Simple Examples with Spark Streaming
Types of queries one wants on answer on a data stream:
- Sampling data from a stream - Construct a random sample
- Queries over sliding windows - Number of items of type x in the last k elements of the stream
- Filtering a data stream - Select elements with property x from the stream
- Counting distinct elements - Number of distinct elements in the last k elements of the stream
- Estimating moments - Estimate average/std deviation of last k elements
- Finding frequent elements
Quick Example: WordCount
In this example we would read files written in a directory as a stream of data.

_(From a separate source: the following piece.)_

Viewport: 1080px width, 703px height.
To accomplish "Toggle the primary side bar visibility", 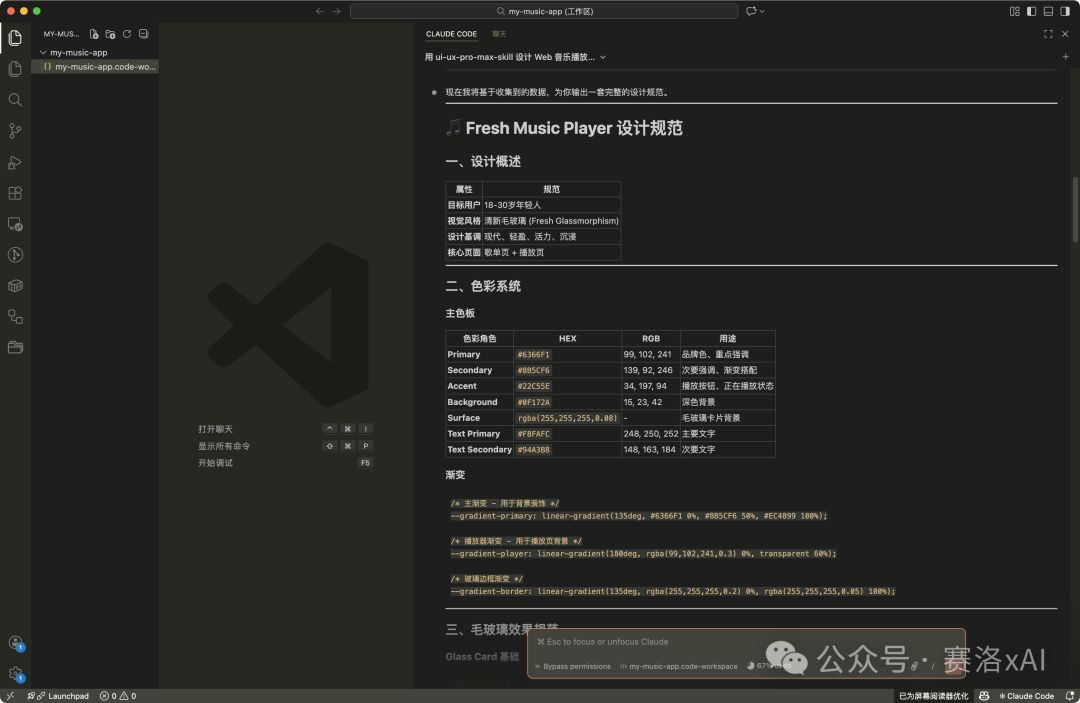I will coord(1031,11).
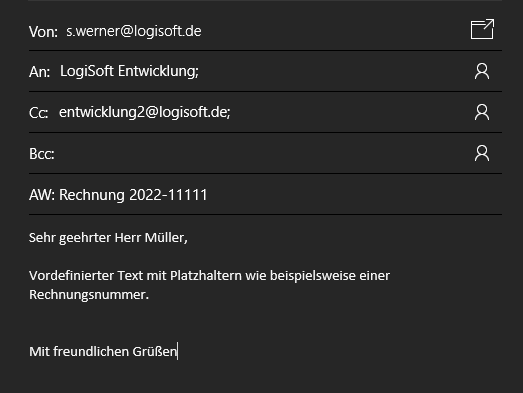The image size is (523, 393).
Task: Select the LogiSoft Entwicklung recipient
Action: (129, 71)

Step 1. Create A Java Project
Canonical Maven directory structure
$ find .
./pom.xml
./src
./src/main
./src/main/java
./src/main/java/JavaNetworkWordCount.java
The content of ./pom.xml
and ./src/main/java/JavaNetworkWordCount.java
are provided in below.
Main Class
/* JavaNetworkWordCount.java */
import ...
/**
* Counts words in UTF8 encoded, '\n' delimited text received from the network every second.
*/
public final class JavaNetworkWordCount {
private static final Pattern SPACE = Pattern.compile(" ");
public static void main(String[] args) throws Exception {
SparkConf sparkConf = new SparkConf().setAppName("JavaNetworkWordCount");
JavaStreamingContext ssc = new JavaStreamingContext(sparkConf, Durations.seconds(1));
String dataDirectory = "remoteFolder/streaming";
JavaDStream<String> lines =ssc.textFileStream(dataDirectory);
JavaDStream<String> words = lines.flatMap(x -> Arrays.asList(SPACE.split(x)));
JavaPairDStream<String, Integer> wordCounts = words.mapToPair(s -> new Tuple2<>(s, 1))

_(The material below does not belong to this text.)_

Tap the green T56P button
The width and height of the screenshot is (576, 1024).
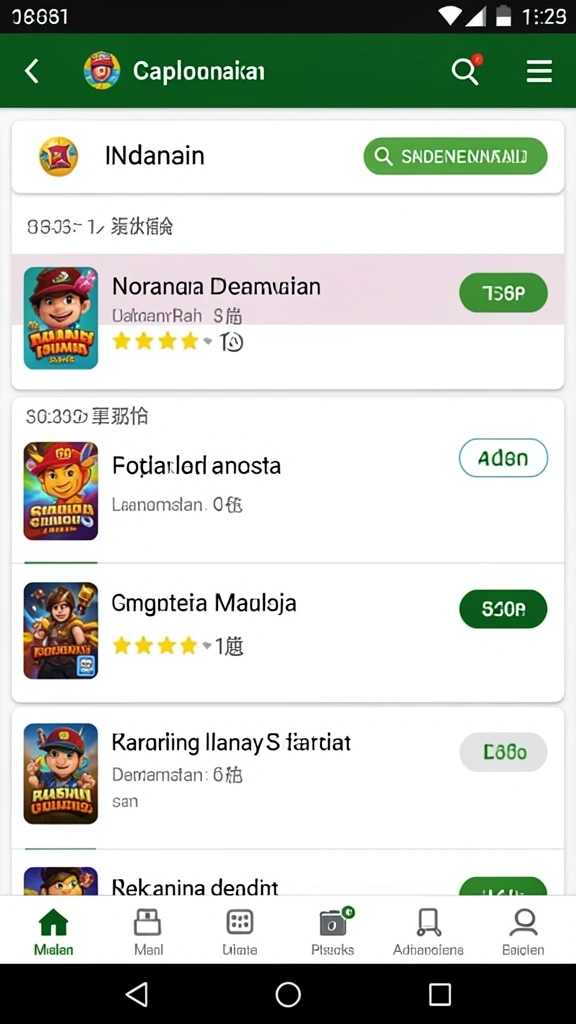504,293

.reduceByKey((i1, i2) -> i1 + i2);
wordCounts.print();
ssc.start();
ssc.awaitTermination();
}
}
Spark Streaming will monitor the directory dataDirectory
(= "remoteFolder/streaming"
) and process any files created in that directory (files written in nested directories not supported).
Note that
- The files must have the same data format.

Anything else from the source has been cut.